At the line containing "The width and", begin an exact copy, and continue through the last line of the entries below. Leave out any pictures.

BEGIN Exercise material

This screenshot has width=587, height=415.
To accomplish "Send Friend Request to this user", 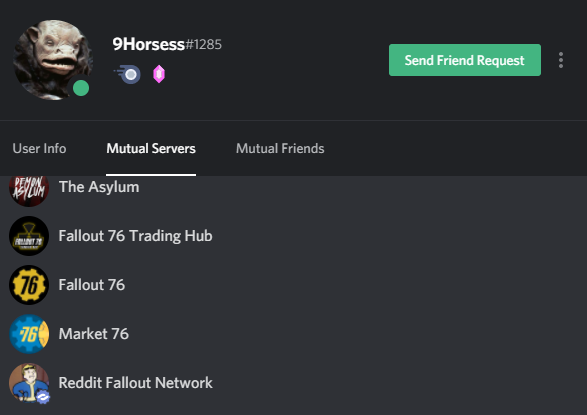I will click(x=465, y=60).
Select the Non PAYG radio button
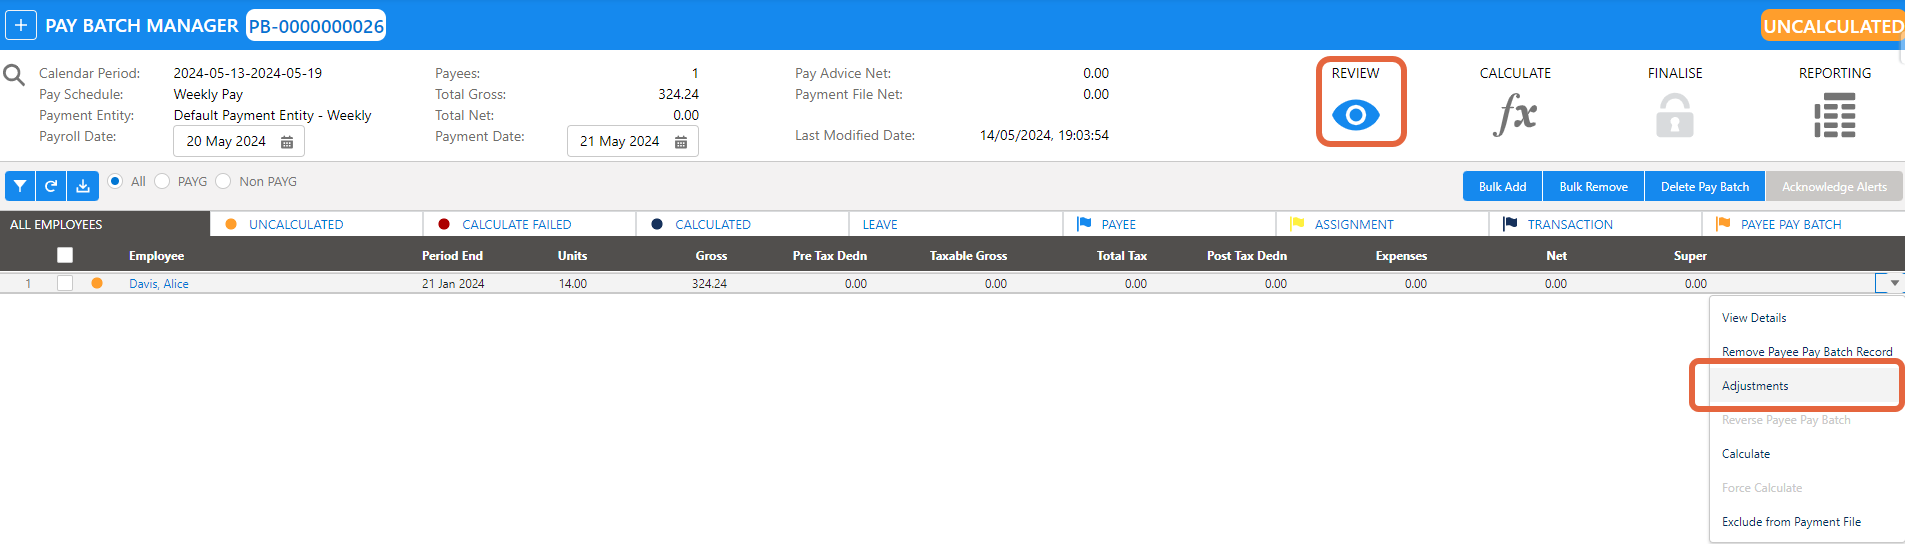Image resolution: width=1905 pixels, height=544 pixels. (x=223, y=181)
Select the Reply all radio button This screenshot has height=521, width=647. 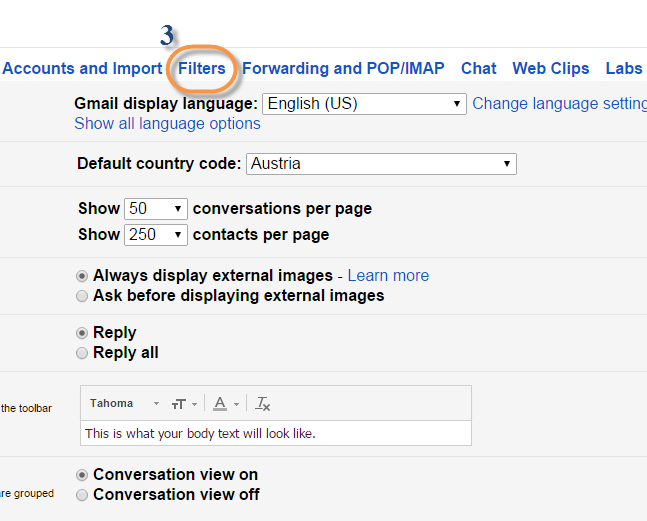(82, 353)
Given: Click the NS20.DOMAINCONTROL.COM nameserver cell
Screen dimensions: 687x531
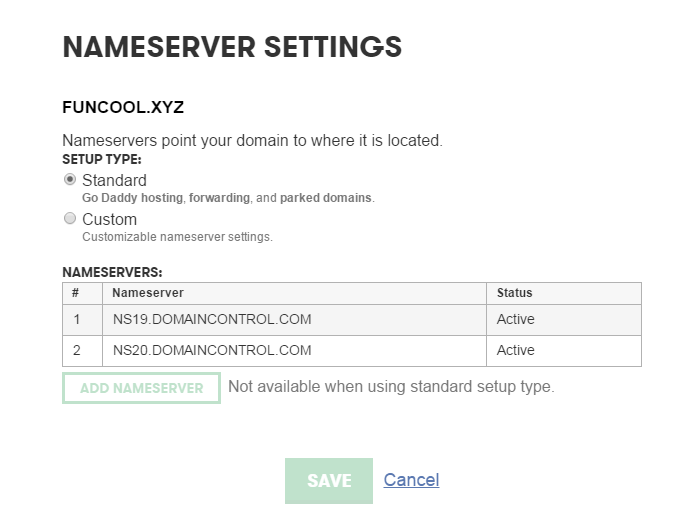Looking at the screenshot, I should (x=294, y=351).
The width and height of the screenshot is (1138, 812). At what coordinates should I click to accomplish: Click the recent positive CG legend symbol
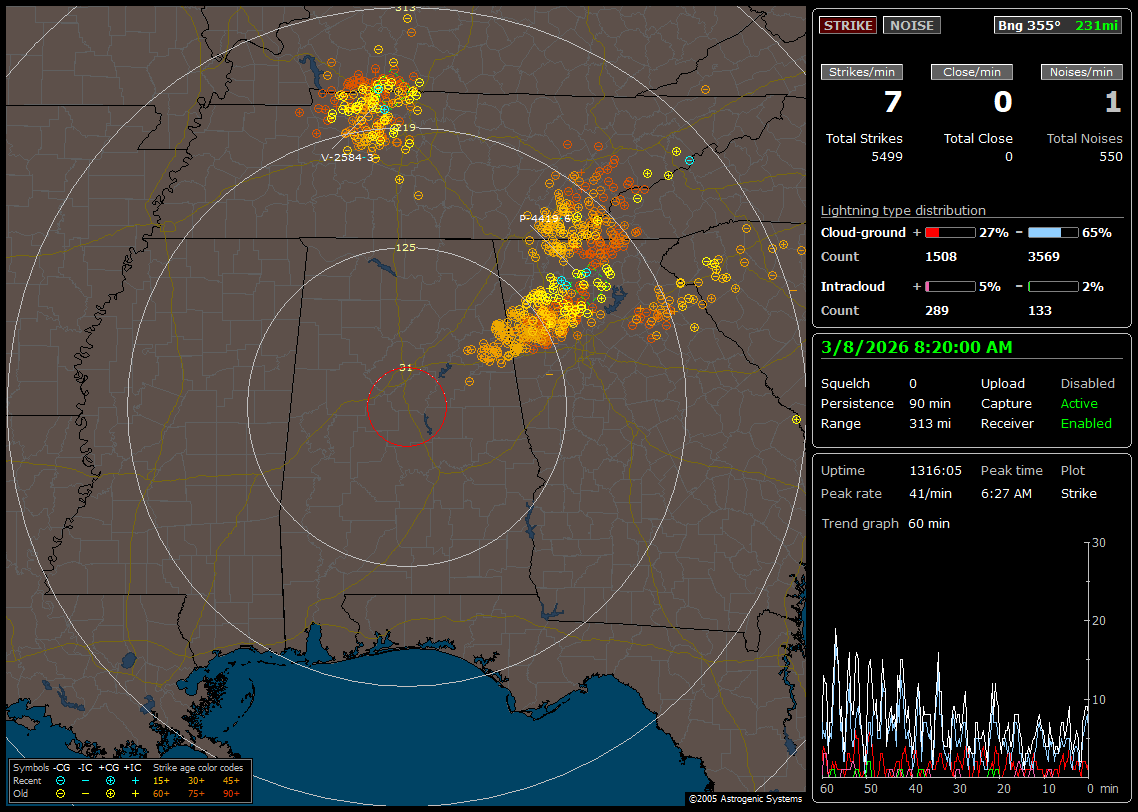tap(110, 780)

END Exercise material

▶ [Output of the task]:
The width and height of the screenshot is (1138, 812). At what coordinates should I click to accomplish: Click the recent positive CG legend symbol
tap(110, 780)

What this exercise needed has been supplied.